Avatar/streaming layer failure takes down the whole room
- Likely cause: a known cascade pattern: avatar vendor timeout → CDN fetch failure → WebGL context loss. The layers must be isolated defensively; one layer's failure must not cascade.
- Where to look: the streaming server's external-call timeout middleware (tight per-vendor budgets are deliberate — tune them consciously, not casually) and the avatar route handlers.
Backend boot and schema
Backend refuses to boot after a deploy: schema validation error
- Likely cause: the backend runs with schema validation on (
ddl-auto=validate) and no automatic migrations — boot fails if any entity references a column missing from that environment's database. Classic cause: code deployed before its migration, or dev/prod schema drift. - Where to look: the boot log names the missing column. Apply the pending migration (manually, migration-first — see Deploy & Release), and verify dev↔prod schema parity before promoting.
Endpoint behaves strangely after returning a reactive type
- Likely cause: the backend has the reactive web stack on the classpath only for its HTTP client. Returning
Mono/Fluxfrom a controller silently switches the whole stack to reactive. - Where to look: the controller's return type — return plain DTOs.
Environment files and local dev quirks
- interviews-ui: your
.envgot overwritten..envis a derived, transient file — the env-swapping npm scripts copy a target env over it.

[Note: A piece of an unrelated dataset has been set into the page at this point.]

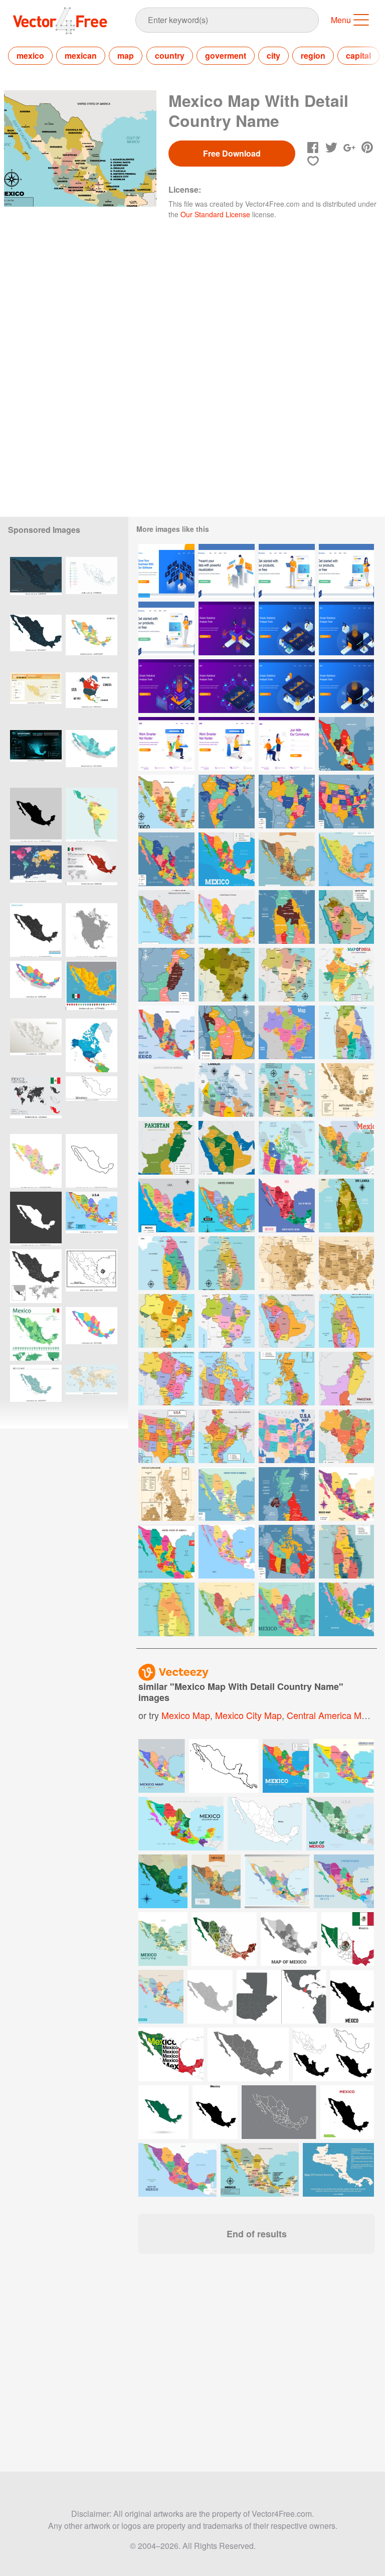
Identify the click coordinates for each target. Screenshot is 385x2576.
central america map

Canonical sources are.env.local,.env.dev,.env.production. Runnpm run restore:localafter a swapped run. Also note: production hosting does not read.envfiles at all — env vars are configured per-branch in the hosting service. - interviews-ui: build fails immediately.

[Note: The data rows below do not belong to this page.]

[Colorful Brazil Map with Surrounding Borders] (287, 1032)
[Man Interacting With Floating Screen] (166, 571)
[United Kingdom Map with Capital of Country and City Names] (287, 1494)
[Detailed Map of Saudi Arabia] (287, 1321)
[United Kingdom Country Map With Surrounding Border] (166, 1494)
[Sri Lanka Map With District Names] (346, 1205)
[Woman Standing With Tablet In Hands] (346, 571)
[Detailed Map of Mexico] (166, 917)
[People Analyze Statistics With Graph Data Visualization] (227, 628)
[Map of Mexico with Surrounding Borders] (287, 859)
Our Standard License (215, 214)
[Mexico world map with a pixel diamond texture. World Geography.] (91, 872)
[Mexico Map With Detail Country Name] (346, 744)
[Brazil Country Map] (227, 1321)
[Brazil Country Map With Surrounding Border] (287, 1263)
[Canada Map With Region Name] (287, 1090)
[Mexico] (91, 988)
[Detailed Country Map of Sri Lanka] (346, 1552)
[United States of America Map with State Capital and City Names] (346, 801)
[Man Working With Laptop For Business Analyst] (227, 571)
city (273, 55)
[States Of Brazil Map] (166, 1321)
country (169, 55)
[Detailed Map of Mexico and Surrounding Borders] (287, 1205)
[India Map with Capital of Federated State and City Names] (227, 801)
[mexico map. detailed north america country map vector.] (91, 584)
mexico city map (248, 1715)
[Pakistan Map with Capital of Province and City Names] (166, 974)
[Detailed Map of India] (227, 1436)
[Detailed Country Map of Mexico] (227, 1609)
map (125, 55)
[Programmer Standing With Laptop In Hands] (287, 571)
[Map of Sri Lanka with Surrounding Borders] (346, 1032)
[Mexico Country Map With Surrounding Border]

scripts/check-env.jsvalidates required env vars before every build; the error names the missing var. - interviews-ui: app detects the wrong environment. Detection priority is
NEXT_PUBLIC_ENVIRONMENT→ hosting branch → hostname →NODE_ENV. Override explicitly rather than fighting the heuristics. - smart-interview-ui:
npm testnever exits. The test runner defaults to watch mode. UseCI=true npm testto run once. - bot-backend: app won't start or behaves differently between app and worker. Two separate env loaders exist: the FastAPI app uses pydantic-settings (
.env,env.local); the worker uses dotenv (env.{ENV}). Keep both fed. Also: the Python 3.13 pin is load-bearing — don't bump the interpreter orlivekit-agentscasually. - bot-backend: a vendor call raises
NotImplementedError. Most vendor adapters are intentional stubs pending later migration waves; only the OpenAI chat/TTS paths are live. Check the wave plan before assuming a bug.
Where logs live
Generic map — no console links here, ask a teammate for access:
- Backend services (user-management, video-streaming-server, bot-backend): each runs in its own cloud app environment, which exposes the application log stream and recent log bundles per environment (dev and prod are separate environments). Boot failures (schema validation, missing required env vars) appear here first.
- Frontend apps (interviews-ui, smart-interview-ui): the frontend hosting service keeps per-branch build logs (env validation and compile errors live there). Runtime issues are client-side — start with the browser devtools console and network tab, especially for CORS preflights and WebSocket connections.
- Locally: every service logs to the terminal it runs in; the streaming server and bot-backend use structured logging, so grep by request-id / session-id to follow one interview across services.